Les rites
sacrés n’étouffent-ils pas la spiritualité en empêchant les relations
interpersonnelles alors que celles-ci sont le milieu de vie de la spiritualité ? Une chose
est le recueillement en commun lorsqu’il exprime un accord des personnes
donnant une même signification à ce qu’elles accomplissent, autre chose est
l’isolement de chacune dans l’obéissance à des injonctions sacrées.
Voyez ce
chrétien se rendant à la messe à peu près chaque dimanche. Il ne lui convient
pas de se soumettre à des rites qui s’imposeraient à lui au nom de leur
caractère sacré. Pendant les cantiques il reste muet, il ne baisse pas la tête
lors de la « consécration », il voit des enfants de chœur (ou
« servants d’autel ») qui se tiennent les mains jointes, et ça le
gêne, il voit certaines personnes s’avancer dans une attitude pieuse pour la
communion et faire une génuflexion avant de recevoir l’hostie sur la langue, et
ça le gêne. Il a l’impression que ces personnes s’aliènent dans des
postures convenues et des gestes
obligés, croyant se mettre ainsi en relation avec Dieu. Et, ce faisant, ces
personnes s’isolent les unes des autres, s’enfermant chacune dans son propre
jeu, dans son petit théâtre. Elles croient peut-être vivre ces rites en commun
avec les autres, mais c’est largement illusoire dans la mesure où les autres
n’entrent peut-être pas dans le jeu parce qu’ils ne perçoivent pas ces rites de
la même façon.

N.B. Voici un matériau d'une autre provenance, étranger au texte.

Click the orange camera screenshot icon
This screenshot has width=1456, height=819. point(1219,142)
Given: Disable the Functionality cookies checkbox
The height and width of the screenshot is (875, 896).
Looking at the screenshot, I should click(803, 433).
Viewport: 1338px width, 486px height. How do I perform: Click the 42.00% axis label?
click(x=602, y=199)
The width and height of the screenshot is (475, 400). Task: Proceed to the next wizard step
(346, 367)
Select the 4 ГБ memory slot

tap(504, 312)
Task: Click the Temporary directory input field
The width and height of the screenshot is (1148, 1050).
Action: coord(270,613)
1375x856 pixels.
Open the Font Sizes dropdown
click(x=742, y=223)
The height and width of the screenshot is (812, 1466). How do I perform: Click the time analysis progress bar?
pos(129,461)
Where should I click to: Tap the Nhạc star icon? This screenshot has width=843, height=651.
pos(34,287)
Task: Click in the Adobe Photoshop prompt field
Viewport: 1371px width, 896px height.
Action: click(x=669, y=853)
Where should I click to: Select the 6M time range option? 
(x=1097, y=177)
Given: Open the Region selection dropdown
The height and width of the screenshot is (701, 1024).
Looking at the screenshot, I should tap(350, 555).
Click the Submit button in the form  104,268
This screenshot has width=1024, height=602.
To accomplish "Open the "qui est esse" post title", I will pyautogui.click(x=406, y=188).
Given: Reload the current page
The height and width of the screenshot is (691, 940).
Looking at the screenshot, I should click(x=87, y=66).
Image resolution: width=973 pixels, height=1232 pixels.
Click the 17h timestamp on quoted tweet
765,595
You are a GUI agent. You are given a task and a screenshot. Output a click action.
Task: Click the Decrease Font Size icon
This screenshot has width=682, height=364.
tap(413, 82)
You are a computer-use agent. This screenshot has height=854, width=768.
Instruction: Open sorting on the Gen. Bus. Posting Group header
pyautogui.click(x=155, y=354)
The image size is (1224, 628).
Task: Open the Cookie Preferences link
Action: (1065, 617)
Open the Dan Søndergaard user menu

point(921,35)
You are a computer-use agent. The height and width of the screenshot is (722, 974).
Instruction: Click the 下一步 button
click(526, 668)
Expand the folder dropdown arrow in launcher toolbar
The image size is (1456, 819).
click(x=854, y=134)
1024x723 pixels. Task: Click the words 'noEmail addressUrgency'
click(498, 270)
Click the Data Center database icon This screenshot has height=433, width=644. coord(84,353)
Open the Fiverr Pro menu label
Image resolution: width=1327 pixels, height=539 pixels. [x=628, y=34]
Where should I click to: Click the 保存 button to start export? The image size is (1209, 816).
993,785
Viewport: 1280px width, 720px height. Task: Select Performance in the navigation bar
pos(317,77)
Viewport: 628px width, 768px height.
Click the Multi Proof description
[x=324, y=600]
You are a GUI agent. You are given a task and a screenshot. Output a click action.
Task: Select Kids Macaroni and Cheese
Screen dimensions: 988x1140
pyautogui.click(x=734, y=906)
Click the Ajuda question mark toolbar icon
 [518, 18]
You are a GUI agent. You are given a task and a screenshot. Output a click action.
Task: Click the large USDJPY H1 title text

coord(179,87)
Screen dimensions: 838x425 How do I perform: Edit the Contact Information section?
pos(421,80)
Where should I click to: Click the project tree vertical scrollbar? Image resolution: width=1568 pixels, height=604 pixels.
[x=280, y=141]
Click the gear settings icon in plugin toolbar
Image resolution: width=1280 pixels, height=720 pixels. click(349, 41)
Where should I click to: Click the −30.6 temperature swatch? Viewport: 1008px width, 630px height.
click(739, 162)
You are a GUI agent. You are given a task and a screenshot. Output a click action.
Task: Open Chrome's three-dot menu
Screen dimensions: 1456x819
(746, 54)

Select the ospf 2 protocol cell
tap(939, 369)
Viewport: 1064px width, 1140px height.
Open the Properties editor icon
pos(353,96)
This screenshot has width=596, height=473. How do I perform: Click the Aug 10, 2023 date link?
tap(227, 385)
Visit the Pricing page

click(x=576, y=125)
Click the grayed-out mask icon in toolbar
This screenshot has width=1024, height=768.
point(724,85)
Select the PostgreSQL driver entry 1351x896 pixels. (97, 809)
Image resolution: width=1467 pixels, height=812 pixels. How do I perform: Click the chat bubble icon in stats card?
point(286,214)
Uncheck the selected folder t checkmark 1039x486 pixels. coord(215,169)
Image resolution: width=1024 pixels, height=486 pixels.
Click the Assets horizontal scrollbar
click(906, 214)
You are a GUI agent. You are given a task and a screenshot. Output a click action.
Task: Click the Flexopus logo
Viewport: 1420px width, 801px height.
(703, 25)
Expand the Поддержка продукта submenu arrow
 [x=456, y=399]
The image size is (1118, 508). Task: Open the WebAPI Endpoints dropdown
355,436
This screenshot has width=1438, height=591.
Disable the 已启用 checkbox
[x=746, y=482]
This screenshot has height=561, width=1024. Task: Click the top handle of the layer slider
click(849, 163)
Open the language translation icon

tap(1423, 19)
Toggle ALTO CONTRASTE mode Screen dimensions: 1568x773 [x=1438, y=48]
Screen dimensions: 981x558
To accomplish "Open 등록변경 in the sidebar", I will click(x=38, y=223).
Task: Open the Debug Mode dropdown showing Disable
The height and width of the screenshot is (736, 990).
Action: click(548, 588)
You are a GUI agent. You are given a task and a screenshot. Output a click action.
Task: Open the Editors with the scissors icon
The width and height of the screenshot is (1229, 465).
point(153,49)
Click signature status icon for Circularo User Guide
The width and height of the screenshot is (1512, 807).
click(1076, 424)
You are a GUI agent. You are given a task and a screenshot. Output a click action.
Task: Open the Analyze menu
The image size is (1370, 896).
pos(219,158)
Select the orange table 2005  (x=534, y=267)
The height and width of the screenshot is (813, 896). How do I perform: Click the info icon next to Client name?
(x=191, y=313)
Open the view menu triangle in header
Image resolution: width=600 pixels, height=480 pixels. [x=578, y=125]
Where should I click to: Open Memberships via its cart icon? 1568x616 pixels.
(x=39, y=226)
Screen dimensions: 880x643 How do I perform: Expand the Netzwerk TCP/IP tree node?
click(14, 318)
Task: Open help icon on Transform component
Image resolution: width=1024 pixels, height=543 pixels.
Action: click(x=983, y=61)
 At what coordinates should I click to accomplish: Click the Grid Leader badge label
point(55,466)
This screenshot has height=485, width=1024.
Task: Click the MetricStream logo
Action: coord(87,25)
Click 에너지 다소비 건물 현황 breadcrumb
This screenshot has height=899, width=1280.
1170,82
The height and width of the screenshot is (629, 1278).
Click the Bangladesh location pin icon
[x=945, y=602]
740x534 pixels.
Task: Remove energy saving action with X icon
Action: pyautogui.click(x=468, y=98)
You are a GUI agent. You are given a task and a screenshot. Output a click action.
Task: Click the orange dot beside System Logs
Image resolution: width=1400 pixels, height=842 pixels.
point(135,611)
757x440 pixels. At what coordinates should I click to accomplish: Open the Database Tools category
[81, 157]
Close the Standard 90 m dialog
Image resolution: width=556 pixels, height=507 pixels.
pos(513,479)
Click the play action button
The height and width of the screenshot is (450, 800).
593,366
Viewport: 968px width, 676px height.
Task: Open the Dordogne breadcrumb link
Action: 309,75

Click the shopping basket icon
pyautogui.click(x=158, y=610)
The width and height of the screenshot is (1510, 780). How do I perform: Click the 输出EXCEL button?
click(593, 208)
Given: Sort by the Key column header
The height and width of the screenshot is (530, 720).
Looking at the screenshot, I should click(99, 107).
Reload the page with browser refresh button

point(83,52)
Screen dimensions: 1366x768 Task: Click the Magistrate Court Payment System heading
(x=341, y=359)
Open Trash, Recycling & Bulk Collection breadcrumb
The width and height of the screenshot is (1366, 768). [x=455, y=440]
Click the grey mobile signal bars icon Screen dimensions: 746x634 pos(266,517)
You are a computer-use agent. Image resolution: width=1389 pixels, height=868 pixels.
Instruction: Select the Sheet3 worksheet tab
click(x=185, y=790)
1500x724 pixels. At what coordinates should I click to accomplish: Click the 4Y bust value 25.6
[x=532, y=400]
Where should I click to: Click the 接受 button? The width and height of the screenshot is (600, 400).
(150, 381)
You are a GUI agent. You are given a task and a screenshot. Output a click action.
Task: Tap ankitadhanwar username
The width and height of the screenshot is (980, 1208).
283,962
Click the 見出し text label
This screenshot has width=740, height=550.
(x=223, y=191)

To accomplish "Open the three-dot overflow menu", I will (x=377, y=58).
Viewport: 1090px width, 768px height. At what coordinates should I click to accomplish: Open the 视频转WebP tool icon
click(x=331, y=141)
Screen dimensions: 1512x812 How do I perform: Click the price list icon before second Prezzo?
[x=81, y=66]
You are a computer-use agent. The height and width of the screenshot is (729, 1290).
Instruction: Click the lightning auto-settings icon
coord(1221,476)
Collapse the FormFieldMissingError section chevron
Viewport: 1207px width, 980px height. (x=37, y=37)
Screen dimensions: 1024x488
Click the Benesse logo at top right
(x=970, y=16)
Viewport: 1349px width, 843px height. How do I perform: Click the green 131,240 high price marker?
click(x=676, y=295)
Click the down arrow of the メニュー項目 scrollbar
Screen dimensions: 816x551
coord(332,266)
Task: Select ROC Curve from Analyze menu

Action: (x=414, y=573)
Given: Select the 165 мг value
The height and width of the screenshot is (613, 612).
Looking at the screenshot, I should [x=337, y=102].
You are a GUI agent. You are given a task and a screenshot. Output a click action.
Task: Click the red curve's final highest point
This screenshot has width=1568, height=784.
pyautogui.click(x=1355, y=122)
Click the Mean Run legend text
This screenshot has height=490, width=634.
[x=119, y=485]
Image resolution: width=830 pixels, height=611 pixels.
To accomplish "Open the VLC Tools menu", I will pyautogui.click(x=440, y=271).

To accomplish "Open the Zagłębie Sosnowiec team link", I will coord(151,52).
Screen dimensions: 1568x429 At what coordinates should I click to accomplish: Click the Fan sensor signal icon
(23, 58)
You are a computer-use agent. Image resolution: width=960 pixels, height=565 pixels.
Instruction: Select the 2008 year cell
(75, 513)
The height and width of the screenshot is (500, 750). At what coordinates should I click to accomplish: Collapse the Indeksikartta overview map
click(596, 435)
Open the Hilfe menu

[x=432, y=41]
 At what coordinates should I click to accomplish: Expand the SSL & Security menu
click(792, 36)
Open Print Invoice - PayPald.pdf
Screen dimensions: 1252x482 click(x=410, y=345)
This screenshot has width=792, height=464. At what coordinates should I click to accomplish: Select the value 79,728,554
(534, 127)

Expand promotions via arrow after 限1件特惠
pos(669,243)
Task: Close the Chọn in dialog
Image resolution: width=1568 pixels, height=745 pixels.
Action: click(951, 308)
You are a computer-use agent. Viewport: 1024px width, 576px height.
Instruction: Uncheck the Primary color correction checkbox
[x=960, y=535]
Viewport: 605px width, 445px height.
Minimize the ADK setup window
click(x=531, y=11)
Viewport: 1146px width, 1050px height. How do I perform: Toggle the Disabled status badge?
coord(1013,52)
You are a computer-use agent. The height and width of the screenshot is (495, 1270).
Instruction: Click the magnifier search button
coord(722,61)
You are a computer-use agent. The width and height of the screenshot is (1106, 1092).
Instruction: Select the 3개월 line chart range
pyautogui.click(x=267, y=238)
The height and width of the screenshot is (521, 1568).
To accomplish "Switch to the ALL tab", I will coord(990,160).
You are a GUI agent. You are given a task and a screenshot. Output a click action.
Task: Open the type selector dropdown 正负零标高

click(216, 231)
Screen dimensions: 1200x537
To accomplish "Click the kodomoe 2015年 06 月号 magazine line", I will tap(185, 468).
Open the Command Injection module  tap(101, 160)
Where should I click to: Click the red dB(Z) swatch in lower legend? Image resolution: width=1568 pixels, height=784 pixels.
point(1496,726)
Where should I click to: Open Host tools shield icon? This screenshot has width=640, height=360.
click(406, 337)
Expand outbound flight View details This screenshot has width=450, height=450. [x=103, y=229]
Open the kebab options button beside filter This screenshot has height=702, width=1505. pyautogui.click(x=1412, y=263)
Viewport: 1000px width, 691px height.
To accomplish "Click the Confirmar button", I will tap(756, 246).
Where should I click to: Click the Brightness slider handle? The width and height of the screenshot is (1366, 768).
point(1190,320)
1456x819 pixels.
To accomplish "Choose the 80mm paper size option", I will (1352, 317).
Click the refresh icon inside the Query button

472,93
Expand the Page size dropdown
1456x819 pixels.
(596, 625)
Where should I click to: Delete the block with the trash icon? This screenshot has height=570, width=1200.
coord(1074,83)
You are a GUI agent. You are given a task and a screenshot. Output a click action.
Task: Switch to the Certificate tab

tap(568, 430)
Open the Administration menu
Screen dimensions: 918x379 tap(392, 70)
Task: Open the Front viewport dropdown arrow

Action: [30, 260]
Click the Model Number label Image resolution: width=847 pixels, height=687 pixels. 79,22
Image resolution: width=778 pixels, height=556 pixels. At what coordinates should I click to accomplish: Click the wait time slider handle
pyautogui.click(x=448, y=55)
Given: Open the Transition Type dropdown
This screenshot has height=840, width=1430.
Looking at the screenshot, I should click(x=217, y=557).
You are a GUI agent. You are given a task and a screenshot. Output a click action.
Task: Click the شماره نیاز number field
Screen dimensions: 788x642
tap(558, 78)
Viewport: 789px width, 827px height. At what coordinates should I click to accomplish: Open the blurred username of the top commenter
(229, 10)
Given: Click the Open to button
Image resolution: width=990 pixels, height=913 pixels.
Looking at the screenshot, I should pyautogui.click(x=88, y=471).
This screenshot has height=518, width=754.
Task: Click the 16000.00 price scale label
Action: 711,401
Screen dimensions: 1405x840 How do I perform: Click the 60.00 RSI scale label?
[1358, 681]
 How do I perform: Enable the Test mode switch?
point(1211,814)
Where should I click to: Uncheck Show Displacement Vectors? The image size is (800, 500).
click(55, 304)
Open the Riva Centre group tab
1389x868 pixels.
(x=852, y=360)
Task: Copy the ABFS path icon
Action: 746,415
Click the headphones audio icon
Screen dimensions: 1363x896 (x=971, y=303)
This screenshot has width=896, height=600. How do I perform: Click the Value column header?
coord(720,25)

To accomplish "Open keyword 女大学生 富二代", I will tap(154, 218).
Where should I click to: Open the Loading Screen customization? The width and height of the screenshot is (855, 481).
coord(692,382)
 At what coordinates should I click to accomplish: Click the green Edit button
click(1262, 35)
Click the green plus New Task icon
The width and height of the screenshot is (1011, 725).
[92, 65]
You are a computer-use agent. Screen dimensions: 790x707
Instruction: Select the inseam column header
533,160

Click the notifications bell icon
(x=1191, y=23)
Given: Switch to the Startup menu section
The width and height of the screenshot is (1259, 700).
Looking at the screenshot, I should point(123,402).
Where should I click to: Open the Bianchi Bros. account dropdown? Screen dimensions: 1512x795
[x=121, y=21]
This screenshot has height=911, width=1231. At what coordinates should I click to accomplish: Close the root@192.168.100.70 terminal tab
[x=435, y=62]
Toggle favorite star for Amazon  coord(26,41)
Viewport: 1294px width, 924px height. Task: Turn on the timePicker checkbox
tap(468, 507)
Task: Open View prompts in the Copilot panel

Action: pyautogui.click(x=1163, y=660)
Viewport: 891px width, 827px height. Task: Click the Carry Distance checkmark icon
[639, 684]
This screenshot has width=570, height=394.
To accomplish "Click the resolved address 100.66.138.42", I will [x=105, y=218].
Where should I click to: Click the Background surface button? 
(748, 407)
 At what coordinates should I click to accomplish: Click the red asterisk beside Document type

Je pense à ce prêtre disant que, lorsqu’il concélèbre, il pense
qu’il ne donne sans doute pas du tout la même signification que son voisin aux
paroles qu’ils prononcent ensemble.
Selon Jésus,
parlant à la Samaritaine, Dieu n’est pas à chercher dans un lieu consacré, ni
en accomplissant des gestes rituels, mais « en esprit » — dans la
conscience — et « en vérité »
— dans la vérité de la vie, qui se fait dans les échanges entre les personnes.
Un théologien
nous réconcilie avec le sacré tout en en changeant le sens lorsqu’il écrit que ce
qui est sacré, ce sont les relations entre personnes :
« Le rite
chrétien sacralise avant tout la relation aux autres. L’espace sacré, ce n’est
pas le temple matériel. L’espace sacré, nous le lisons notamment chez saint
Paul, c’est notre corps, notre corps individuel, et c’est le corps social que
nous formons avec les autres…, celui que Paul appelle le corps du Christ. Et
qu’est-ce que le corps du Christ ? Eh bien, c’est l’ensemble des chrétiens
qui s’unissent les uns aux autres en vue de rayonner la fraternité autour
d’eux »
Malheureusement, le chrétien dont on a parlé plus haut
s’ennuie à la messe. Un ministre du culte, dûment consacré pour cette fonction,
habillé d’ornements liturgiques, lit des textes vénérables en forme de prières
lourdes de considérations théologiques interminables qui ont beau être en
français — et non plus en latin, comme avant le concile Vatican II — et qui ont
beau n’être pas toujours exactement les mêmes d’un dimanche à l’autre, sont comme le bruit d’un fleuve qui s’écoule
sans autre répit qu’un cantique interrompant de temps en temps la cascade
fastidieuse. Et, pendant ce temps, les voisins sont là sans que l’on puisse
rompre le silence avec eux, ce silence bruyant
qui occupe les trois quarts de la durée de la messe.
On est loin de
la convivialité et de la profondeur des échanges qu’elle permettait lors de la
Cène de Jésus avec ses disciples la veille de sa mort.